To be done: Show each line from the records below that contains the word "marker".

-- Start of Given data --

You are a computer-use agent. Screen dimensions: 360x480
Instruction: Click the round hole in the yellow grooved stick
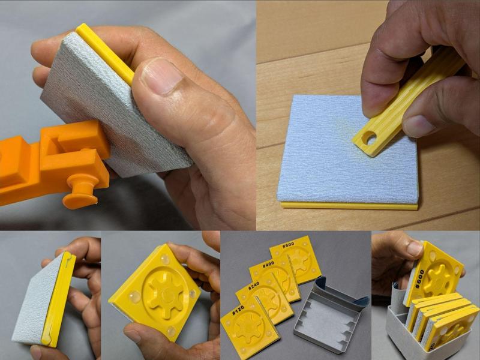tap(369, 139)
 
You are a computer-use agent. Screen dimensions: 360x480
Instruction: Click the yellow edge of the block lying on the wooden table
tap(348, 206)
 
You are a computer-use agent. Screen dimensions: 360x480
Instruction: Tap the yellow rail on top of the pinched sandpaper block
tap(105, 54)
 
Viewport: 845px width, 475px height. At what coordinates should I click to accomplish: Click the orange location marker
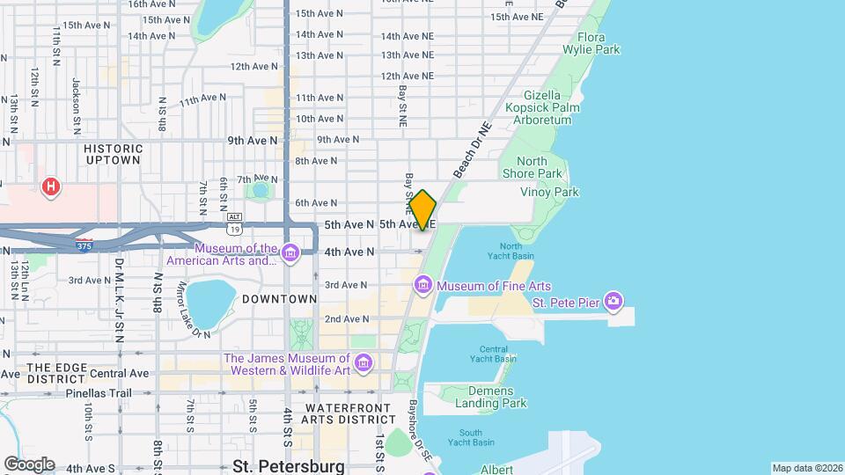coord(422,210)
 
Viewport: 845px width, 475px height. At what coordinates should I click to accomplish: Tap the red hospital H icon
coord(52,186)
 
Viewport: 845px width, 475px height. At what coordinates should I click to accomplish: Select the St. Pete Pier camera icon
coord(614,302)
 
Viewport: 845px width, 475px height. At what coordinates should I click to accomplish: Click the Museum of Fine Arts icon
coord(423,285)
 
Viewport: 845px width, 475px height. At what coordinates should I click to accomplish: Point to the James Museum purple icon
coord(363,363)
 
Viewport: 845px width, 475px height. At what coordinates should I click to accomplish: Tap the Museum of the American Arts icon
coord(290,253)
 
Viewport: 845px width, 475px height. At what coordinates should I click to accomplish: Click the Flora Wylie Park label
coord(599,44)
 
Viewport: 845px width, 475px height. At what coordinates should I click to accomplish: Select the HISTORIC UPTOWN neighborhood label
coord(113,154)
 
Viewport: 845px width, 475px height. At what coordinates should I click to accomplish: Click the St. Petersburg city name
coord(289,465)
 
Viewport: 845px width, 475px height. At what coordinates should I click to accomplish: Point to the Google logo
coord(29,464)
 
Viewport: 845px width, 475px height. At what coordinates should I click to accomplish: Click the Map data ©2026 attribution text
coord(806,468)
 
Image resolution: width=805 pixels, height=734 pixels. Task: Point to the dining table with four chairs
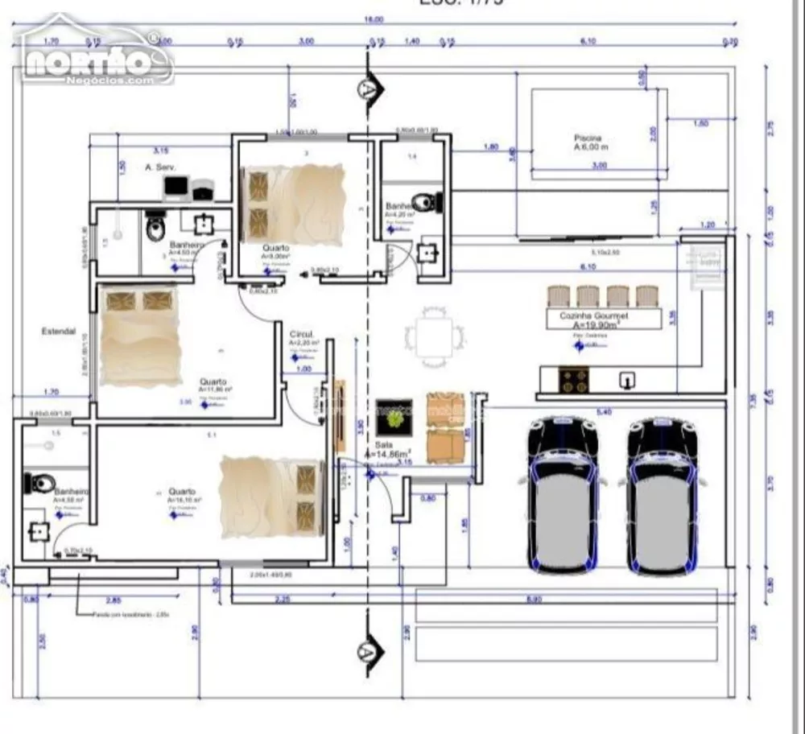click(x=435, y=336)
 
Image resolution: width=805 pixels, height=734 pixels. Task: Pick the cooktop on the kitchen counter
click(x=573, y=379)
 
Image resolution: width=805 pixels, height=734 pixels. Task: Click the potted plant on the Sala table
click(x=394, y=418)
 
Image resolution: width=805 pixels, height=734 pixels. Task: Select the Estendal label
click(x=59, y=331)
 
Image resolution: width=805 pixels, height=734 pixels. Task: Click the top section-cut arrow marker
click(x=369, y=86)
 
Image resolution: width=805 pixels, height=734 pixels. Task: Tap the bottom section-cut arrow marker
click(x=367, y=649)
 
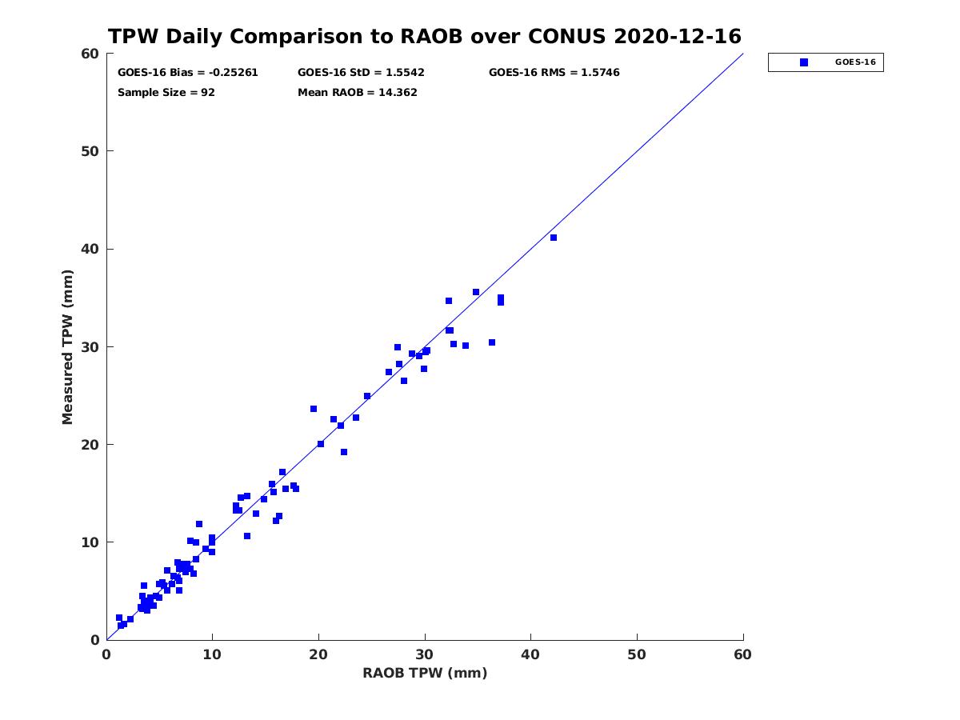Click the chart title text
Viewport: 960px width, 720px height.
pos(424,36)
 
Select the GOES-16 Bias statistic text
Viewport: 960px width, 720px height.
pos(188,73)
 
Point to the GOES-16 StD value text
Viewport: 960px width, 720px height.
pos(361,73)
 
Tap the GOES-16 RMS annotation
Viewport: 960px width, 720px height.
pos(554,73)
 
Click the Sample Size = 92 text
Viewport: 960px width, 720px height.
pos(166,93)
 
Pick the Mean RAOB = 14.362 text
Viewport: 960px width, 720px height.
pos(358,93)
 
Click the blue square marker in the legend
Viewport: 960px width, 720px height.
pos(804,62)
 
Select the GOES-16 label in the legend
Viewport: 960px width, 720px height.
pos(855,62)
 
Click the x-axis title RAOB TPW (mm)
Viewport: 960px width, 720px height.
pos(425,673)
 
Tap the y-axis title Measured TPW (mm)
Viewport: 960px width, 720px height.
pos(67,346)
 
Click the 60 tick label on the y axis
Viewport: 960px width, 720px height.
pos(90,54)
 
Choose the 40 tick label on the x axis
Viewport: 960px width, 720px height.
pos(530,654)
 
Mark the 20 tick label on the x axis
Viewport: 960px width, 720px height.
pos(318,654)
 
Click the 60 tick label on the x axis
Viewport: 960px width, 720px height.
pos(742,654)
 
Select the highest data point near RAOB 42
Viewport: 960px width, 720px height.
pos(554,238)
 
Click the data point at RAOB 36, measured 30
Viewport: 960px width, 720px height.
pos(491,342)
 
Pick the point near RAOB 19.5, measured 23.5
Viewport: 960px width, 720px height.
pos(313,409)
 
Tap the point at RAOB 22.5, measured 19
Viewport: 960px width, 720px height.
pos(344,452)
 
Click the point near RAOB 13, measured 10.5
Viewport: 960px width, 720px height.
pos(246,536)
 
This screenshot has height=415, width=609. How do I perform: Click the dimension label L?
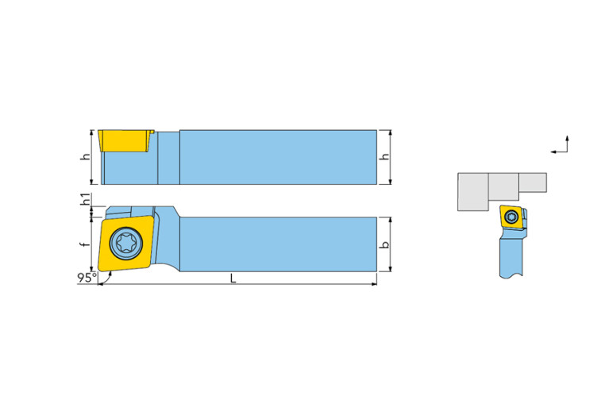tap(233, 278)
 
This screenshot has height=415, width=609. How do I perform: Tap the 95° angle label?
tap(86, 278)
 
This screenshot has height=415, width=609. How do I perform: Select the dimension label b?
tap(386, 245)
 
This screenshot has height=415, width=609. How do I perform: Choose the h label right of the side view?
tap(386, 157)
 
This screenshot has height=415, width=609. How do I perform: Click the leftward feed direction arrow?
tap(553, 150)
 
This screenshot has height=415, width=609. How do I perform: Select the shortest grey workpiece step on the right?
tap(534, 183)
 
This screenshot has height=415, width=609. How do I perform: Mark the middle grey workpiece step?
tap(503, 187)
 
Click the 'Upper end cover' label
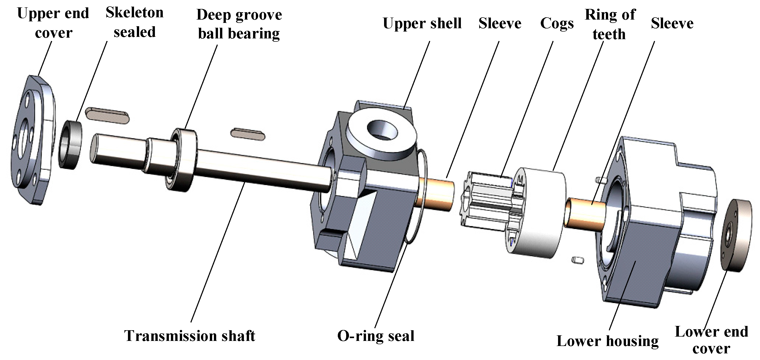[x=53, y=23]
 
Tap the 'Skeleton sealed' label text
[x=135, y=22]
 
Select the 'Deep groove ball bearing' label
[x=239, y=24]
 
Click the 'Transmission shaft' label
[x=190, y=336]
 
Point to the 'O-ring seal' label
[x=376, y=336]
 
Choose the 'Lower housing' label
[x=607, y=341]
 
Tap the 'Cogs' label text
[x=557, y=23]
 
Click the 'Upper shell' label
[x=422, y=23]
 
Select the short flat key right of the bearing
[x=248, y=134]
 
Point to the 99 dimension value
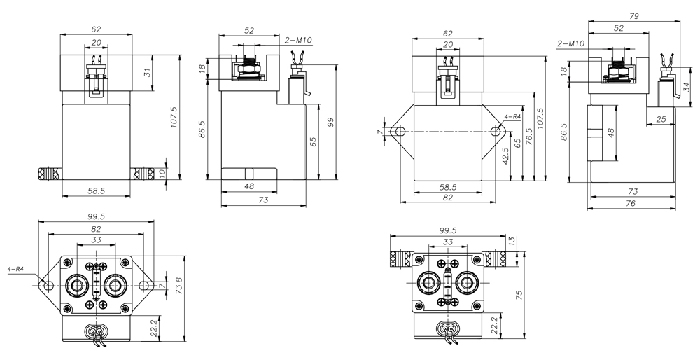click(331, 123)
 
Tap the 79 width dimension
click(634, 16)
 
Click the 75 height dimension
click(519, 295)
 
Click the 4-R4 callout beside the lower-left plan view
click(15, 269)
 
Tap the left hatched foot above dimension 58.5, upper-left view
click(48, 173)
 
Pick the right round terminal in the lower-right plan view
click(468, 282)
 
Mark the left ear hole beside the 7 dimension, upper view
click(399, 132)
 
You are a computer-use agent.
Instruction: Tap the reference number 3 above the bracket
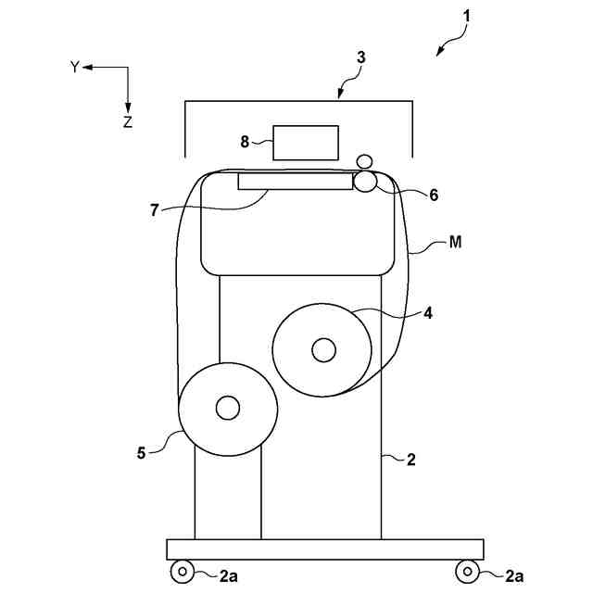(x=360, y=57)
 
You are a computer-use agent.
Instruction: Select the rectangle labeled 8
(x=307, y=142)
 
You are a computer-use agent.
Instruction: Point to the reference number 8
(x=245, y=142)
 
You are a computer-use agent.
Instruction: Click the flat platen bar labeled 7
(x=296, y=181)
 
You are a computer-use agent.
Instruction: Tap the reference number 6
(x=433, y=196)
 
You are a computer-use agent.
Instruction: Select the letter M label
(x=455, y=243)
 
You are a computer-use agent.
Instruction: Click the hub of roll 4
(x=323, y=349)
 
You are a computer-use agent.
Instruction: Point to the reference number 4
(x=427, y=313)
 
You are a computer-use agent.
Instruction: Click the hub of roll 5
(x=227, y=407)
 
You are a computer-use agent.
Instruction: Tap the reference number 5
(x=142, y=453)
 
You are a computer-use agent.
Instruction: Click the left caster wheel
(x=183, y=571)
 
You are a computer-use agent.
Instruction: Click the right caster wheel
(x=470, y=571)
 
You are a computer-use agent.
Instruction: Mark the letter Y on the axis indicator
(x=75, y=67)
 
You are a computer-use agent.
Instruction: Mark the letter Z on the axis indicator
(x=128, y=121)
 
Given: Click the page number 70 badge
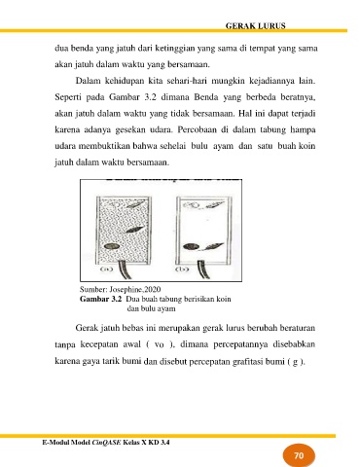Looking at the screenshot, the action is coord(299,455).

-- End of Given data --

Worked solution:
Viewport: 845px width, 475px height. At what coordinates should I click to accomplish: Click the orange location marker
Image resolution: width=805 pixels, height=734 pixels. Task: Click the top section-cut arrow marker
Image resolution: width=805 pixels, height=734 pixels. Task: Tap the bottom section-cut arrow marker
Click the blue square marker in the legend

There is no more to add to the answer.